• REQUIRED ACTION
Leaving out the pictures, return word for word the stretch of entries below from the line holding "620x423 pixels. How" through the line holding "Task: Select the".

• MATERIAL TO PROCESS
>>>

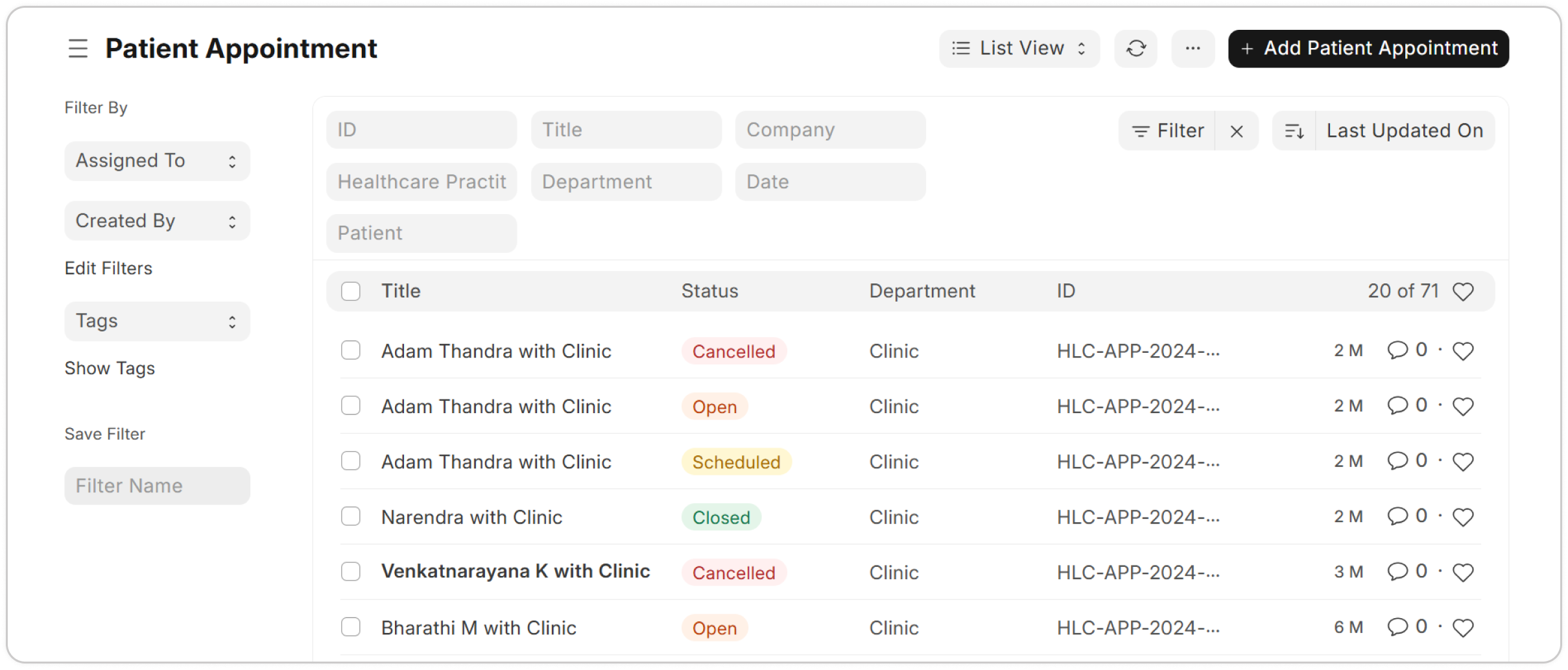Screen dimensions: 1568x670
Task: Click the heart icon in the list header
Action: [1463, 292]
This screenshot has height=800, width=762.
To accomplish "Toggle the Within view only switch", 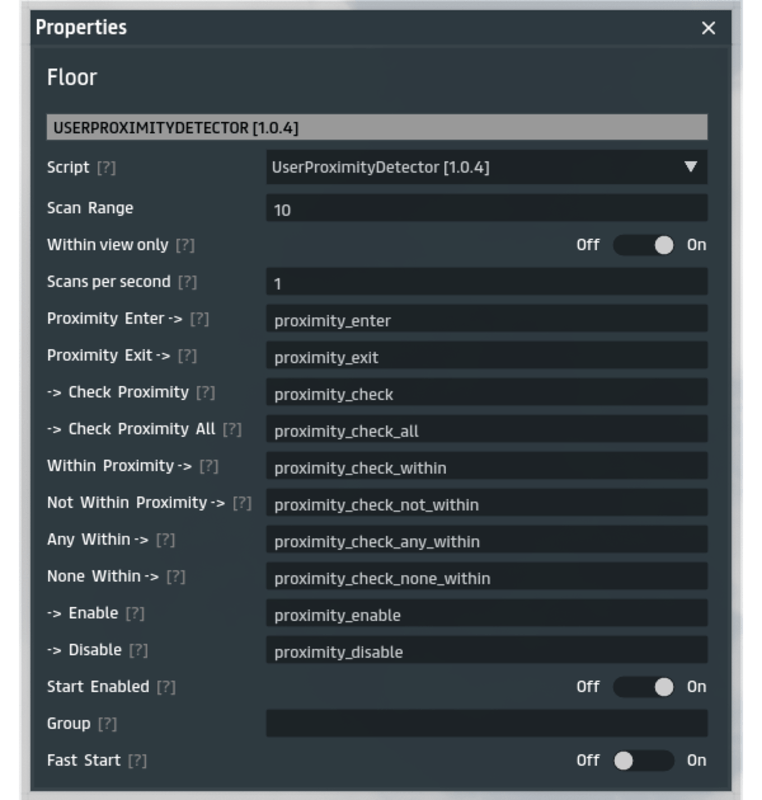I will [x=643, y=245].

<<<
>>>

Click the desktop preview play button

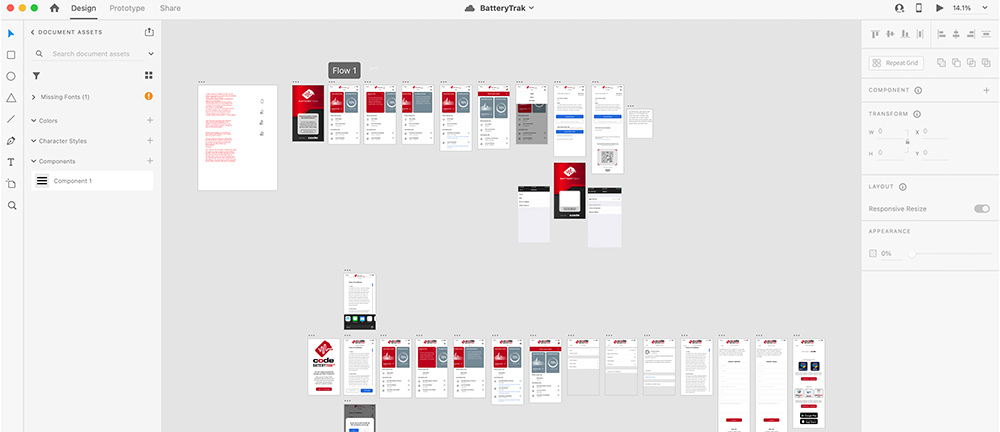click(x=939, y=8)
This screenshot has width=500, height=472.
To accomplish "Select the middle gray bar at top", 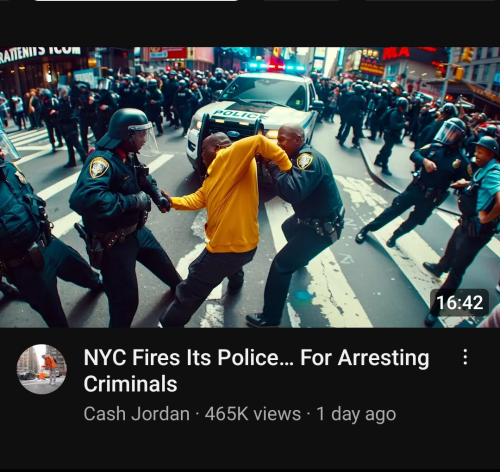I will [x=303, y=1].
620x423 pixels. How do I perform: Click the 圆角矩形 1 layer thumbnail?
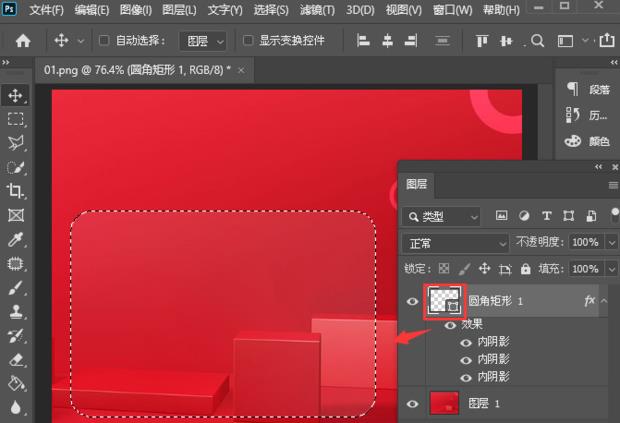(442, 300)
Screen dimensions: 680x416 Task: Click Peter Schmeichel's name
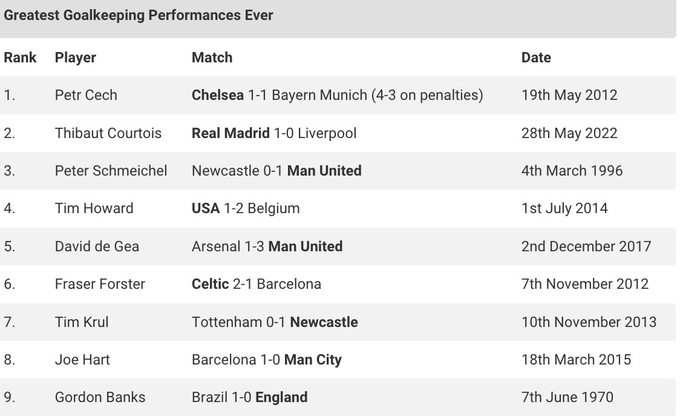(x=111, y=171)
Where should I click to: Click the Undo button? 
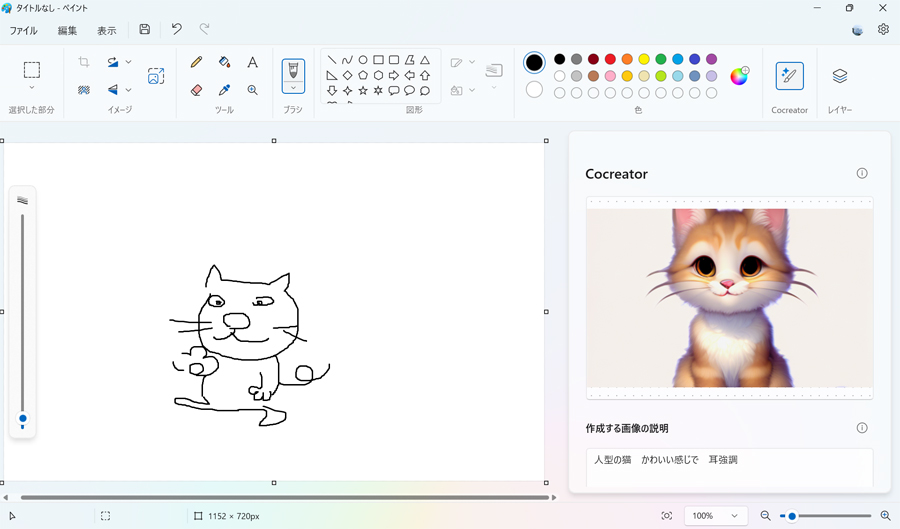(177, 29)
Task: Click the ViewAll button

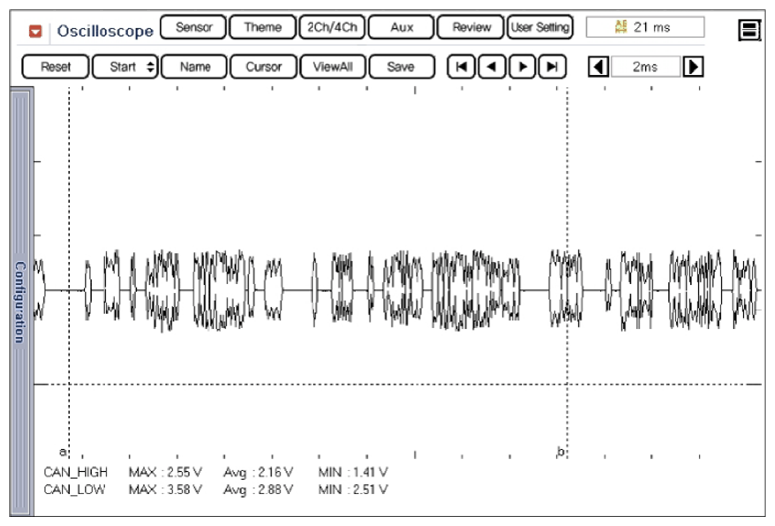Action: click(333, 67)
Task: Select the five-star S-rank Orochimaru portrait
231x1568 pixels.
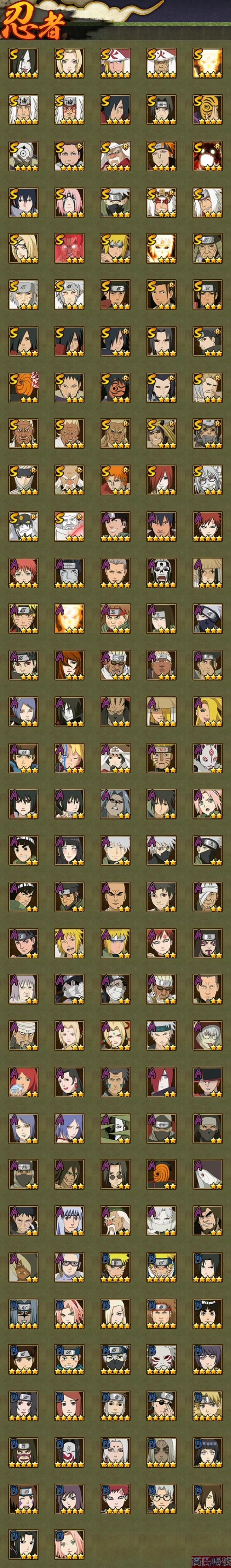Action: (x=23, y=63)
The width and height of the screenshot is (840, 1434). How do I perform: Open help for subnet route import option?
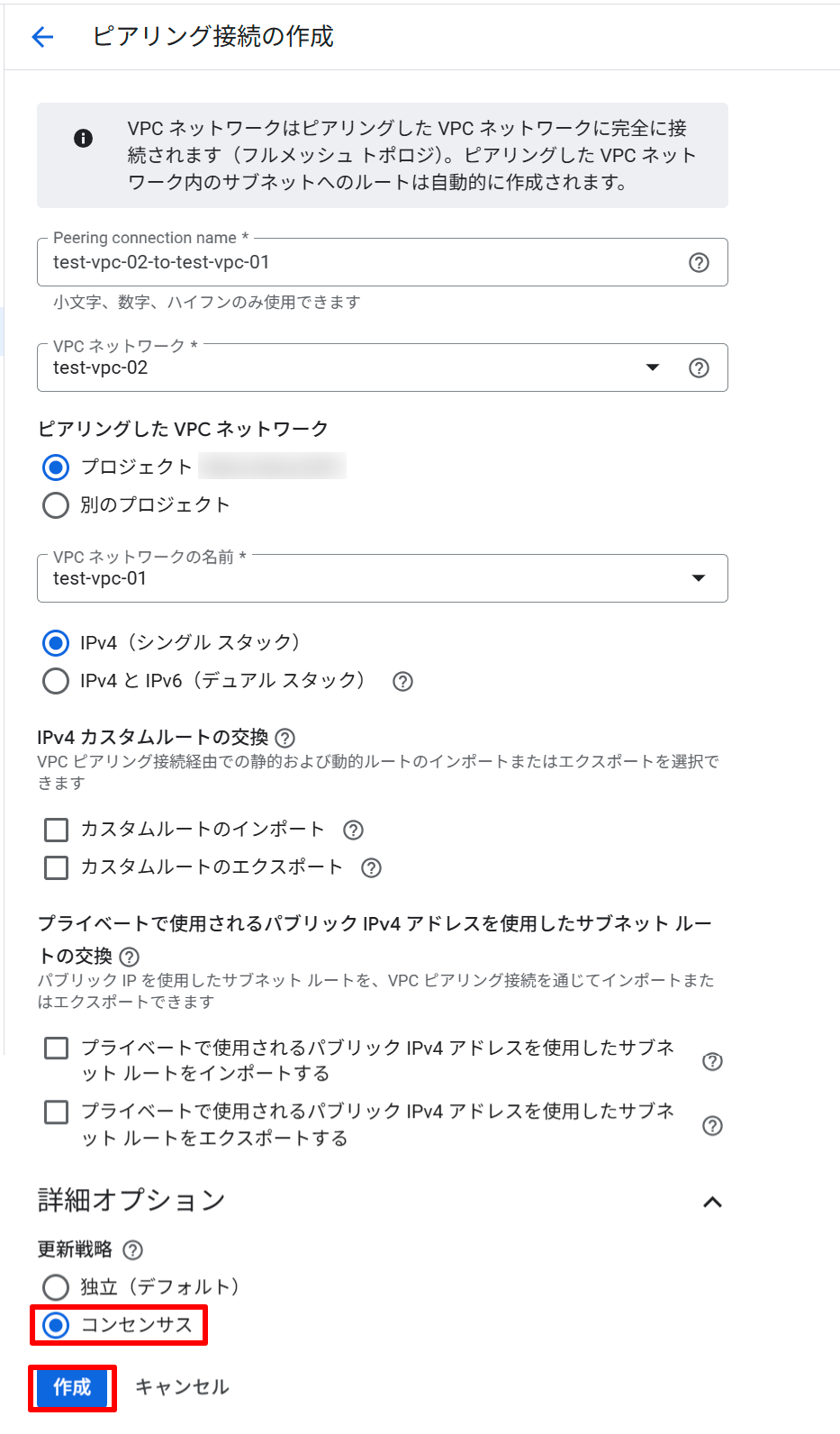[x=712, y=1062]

<<<
>>>

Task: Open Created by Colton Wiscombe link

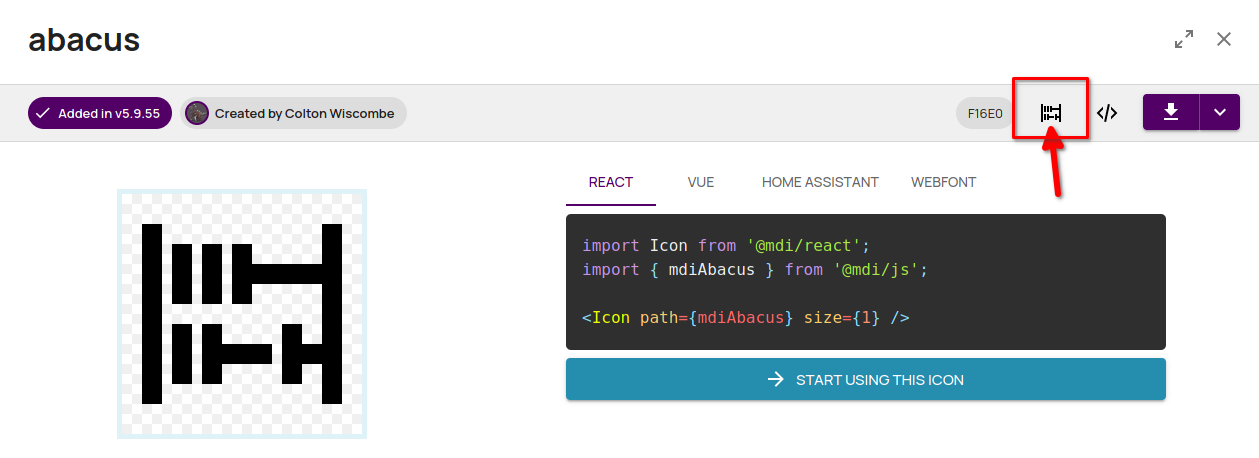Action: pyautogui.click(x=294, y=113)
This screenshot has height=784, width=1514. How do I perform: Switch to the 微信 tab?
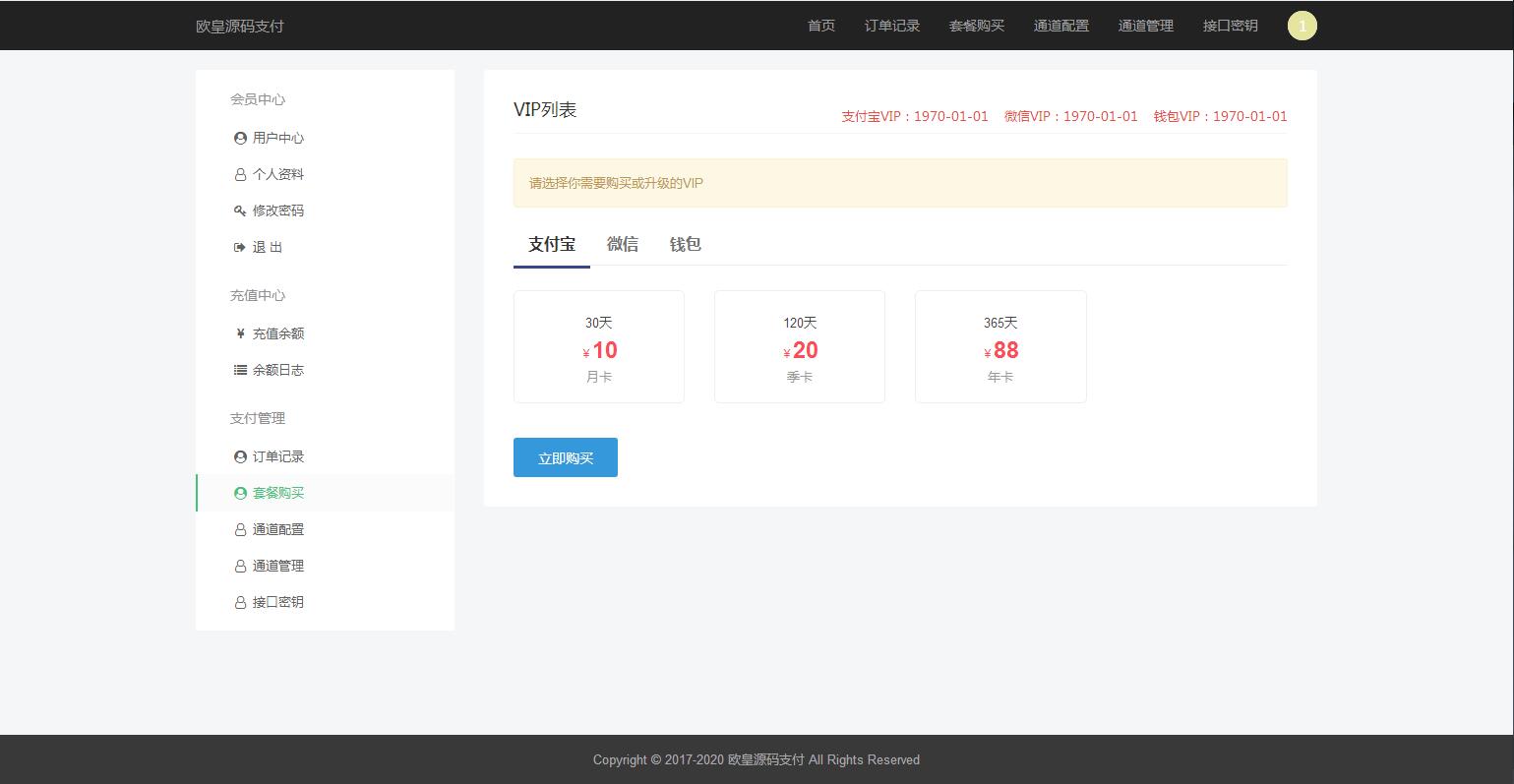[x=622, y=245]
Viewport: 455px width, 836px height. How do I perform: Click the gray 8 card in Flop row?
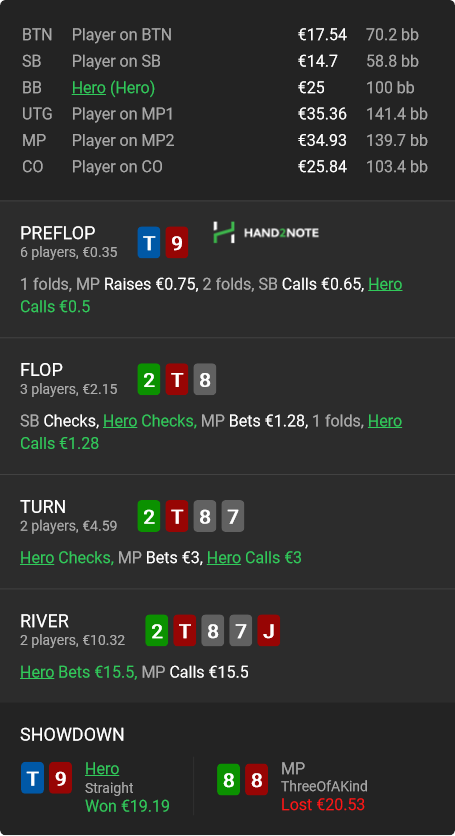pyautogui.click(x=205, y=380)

<<<

• EXERCISE RESULT
620x423 pixels. How do I perform: Click the 圆角矩形 1 layer thumbnail?
(442, 300)
Screen dimensions: 680x416 Task: Click Peter Schmeichel's name
(x=111, y=171)
Where should I click to: Click the Undo button? 
(177, 29)
Task: Click the ViewAll button

Action: click(333, 67)
Task: Select the five-star S-rank Orochimaru portrait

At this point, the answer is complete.